人参皂甙对内毒素休克大鼠NO/NOS系统的影响

目的：研究人参皂甙和非选择性一氧化氮合酶(NOS)抑制剂L—硝基—精氨酸(L-NNA)对内毒素休克大鼠NO／NOS系统的影响。方法：大鼠腹腔注射大肠杆菌脂多糖(LPS，10mg／kg)后随机分为对照组、LPS组、L-NNA组与人参皂甙组，观察平均动脉压(MAP)、肌酐清除率(Ccr)、肾组织NO浓度，总NOS(tNOs)、诱导型NOS(iNOS)活性与iNOS／tNOS比值以及肾组织病理变化。结果：(1)LPS组MAP及Ccr显著降低，肾组织NO增高，tNOS与iNOS活性以及iNOS／tNOS比值升高。肾间质水肿伴炎症细胞浸润，部分小管上皮细胞变性、坏死并见管型，死亡率20％。(2)L-NNA组MAP升高，但肾功能与病理损害更著，iNOS／tNOS比值较LPS组更高，死亡率达32％。(3)人参皂甙可纠正低血压，改善肾功能及病理损害，减轻肾组织NO过度升高，tNOS与iNOS活性以及iNOS／tNOS比值均较LPS组明显下降，死亡率8％。结论：L-NNA虽能阻止LPS引起的低血压，但肾功能与病理损害恶化，死亡率增加，可能与其对结构型NOS(cNOS)的抑制较iNOS更著有关；人参皂甙可维持血压，改善肾功能，维持cNOS、抑制iNOS、调节NOS亚型的特异性作用。

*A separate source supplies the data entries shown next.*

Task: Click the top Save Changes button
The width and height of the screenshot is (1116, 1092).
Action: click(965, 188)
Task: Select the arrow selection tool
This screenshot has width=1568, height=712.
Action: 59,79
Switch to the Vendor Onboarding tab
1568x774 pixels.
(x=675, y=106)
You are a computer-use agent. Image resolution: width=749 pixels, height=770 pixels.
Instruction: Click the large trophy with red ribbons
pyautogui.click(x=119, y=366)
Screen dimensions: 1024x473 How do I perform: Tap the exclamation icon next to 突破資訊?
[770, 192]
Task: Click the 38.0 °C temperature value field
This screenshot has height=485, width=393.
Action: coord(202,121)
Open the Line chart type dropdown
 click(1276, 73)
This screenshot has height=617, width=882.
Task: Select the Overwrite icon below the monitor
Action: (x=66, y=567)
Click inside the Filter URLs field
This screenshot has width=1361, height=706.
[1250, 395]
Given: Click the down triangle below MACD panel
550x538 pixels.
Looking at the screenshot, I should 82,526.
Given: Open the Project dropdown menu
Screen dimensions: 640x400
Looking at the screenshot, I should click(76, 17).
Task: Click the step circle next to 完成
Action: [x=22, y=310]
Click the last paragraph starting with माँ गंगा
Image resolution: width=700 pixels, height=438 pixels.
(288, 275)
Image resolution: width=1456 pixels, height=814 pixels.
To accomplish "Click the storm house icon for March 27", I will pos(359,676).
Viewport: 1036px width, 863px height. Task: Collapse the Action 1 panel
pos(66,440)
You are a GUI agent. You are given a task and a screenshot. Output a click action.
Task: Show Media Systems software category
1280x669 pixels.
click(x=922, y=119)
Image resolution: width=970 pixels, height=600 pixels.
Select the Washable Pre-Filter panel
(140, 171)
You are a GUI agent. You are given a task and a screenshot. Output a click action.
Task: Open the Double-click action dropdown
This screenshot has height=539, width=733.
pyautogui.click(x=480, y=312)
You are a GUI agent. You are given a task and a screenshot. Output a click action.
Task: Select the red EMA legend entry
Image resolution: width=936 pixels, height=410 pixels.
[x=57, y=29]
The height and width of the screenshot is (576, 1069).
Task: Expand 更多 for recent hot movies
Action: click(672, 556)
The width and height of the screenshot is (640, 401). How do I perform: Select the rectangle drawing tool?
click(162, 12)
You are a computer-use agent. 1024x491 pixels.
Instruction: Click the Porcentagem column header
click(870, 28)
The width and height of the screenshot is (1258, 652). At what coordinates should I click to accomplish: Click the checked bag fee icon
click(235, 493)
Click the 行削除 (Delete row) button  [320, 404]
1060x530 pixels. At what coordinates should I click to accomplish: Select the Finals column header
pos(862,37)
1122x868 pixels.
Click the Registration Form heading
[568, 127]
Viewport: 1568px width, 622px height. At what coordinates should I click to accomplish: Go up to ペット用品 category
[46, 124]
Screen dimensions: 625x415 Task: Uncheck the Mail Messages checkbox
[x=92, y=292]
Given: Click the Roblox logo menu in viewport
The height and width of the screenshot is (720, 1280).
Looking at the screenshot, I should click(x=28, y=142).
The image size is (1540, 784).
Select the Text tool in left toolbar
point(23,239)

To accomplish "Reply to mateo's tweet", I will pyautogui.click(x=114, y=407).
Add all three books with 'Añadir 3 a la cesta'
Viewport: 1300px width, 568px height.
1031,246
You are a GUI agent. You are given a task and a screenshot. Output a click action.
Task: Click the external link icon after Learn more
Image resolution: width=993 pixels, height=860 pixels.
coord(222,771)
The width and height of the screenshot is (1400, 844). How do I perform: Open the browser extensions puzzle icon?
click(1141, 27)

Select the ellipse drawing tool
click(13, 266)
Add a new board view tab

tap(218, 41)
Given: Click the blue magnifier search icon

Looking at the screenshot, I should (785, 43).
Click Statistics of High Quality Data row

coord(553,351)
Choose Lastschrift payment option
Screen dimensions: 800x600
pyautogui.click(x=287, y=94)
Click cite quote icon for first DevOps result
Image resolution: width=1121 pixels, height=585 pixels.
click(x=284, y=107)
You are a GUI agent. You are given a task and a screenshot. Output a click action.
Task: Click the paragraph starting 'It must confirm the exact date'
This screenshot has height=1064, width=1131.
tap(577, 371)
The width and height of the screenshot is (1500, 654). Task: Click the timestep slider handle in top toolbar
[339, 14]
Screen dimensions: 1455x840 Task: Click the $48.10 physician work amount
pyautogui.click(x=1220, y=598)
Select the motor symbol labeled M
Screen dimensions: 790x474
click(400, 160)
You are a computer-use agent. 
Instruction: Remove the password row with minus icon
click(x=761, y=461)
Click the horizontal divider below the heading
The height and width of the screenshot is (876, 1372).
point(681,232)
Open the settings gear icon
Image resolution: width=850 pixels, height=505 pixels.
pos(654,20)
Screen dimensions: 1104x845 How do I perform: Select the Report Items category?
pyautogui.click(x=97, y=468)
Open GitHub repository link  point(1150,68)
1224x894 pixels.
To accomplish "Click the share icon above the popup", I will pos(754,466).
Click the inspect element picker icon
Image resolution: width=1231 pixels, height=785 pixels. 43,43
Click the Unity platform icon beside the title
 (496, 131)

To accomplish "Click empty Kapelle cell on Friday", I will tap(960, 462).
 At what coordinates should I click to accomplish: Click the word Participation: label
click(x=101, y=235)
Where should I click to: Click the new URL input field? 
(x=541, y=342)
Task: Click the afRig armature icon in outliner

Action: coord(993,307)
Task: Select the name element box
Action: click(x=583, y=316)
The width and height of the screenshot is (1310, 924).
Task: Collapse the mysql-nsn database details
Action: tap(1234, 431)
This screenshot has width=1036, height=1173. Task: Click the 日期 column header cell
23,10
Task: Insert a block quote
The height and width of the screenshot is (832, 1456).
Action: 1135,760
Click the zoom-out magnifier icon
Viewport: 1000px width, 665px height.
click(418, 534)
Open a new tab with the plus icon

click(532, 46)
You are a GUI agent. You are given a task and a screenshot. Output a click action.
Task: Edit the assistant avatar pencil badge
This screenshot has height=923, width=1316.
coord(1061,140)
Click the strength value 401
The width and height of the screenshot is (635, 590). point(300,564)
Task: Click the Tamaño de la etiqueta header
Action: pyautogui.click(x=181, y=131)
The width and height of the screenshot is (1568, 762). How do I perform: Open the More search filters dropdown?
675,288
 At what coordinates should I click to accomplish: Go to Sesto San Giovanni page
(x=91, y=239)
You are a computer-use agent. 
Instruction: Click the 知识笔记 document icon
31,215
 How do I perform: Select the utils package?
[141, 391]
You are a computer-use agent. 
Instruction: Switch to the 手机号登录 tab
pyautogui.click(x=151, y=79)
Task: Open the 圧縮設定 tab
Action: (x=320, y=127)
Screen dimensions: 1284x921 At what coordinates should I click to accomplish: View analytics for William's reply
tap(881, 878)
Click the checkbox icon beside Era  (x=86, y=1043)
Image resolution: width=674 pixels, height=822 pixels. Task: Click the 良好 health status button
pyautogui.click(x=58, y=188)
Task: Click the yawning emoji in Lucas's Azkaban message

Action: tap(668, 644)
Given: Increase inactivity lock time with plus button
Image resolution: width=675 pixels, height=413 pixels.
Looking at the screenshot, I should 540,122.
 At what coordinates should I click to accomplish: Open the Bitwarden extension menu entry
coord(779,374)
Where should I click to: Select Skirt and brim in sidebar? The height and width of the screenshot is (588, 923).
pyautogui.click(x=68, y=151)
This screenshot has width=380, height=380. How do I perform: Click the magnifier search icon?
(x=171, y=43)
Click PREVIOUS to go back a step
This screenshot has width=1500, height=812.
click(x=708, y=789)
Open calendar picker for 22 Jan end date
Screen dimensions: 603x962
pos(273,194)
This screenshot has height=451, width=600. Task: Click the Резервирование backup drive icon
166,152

Effects of Ginsenoside on the NO/NOS in a Rat Endotoxic Shock Model

Objective:To investigate the effect of Ginsenoside on the rat model of endotoxic Shock, compared with a nonselective NOS inhibitor, L-NNA.Methods:Celiac injection of lipopolysaccharide (LPS) to anaesthetized SD rats produced the rat model of endotoxic Shock. Four groups were included in the experiment: control, LPS, LPS+L-NNA and LPS+Ginsenoside. The following parameters were observed: mean arterial pressure (MAP), creatinine clearance rate (Ccr), nitric oxide (NO) concentrations in renal tissue, activities of total nitric oxide synthase (tNOS) and inducible nitric oxide synthase (iNOS) in renal tissue, renal histologic assessment.Results:Celiac injection of LPS to anaesthetized SD rats induced a significant decrease in MAP and Ccr, a significant increase of NO concentrations in renal tissue, and meanwhile elevations of tNOS and iNOS activities and the ratio of iNOS/tNOS in renal tissue. The histologic changes of renal tissue were interstitial edema with inflammatory cellular infiltration, denaturalization and necrosis in some tubular epithelia. LPS caused 20% rats death. Celiac injection of L-NNA with LPS reversed MAP significantly, however, L-NNA exacerbated the impairments of renal function and histologic damage. At the same time, L-NNA increased the ratio of iNOS/tNOS. 32% rats treated with LPS plus L-NNA died. Ginsenoside not only restored MAP, prevented the increase of NO concentrations in renal tissue, but also attenuated the impairment of renal function and renal pathological changes. Ginsenoside caused the decrease in activities of tNOS and iNOS and especially the ratio of iNOS/tNOS in renal tissue. The mortality of the rats treated with LPS was reduced to 8%. Conclusion:L-NNA prevented hypotension induced by LPS, but exacerbated the impairments of renal function and histologic damage and increased the mortality. Ginsenoside maintained blood pressure of circulation,maintained cNOS, inhibited iNOS and regulated iNOS/tNOS special effect. It was worth further investgating and discussion.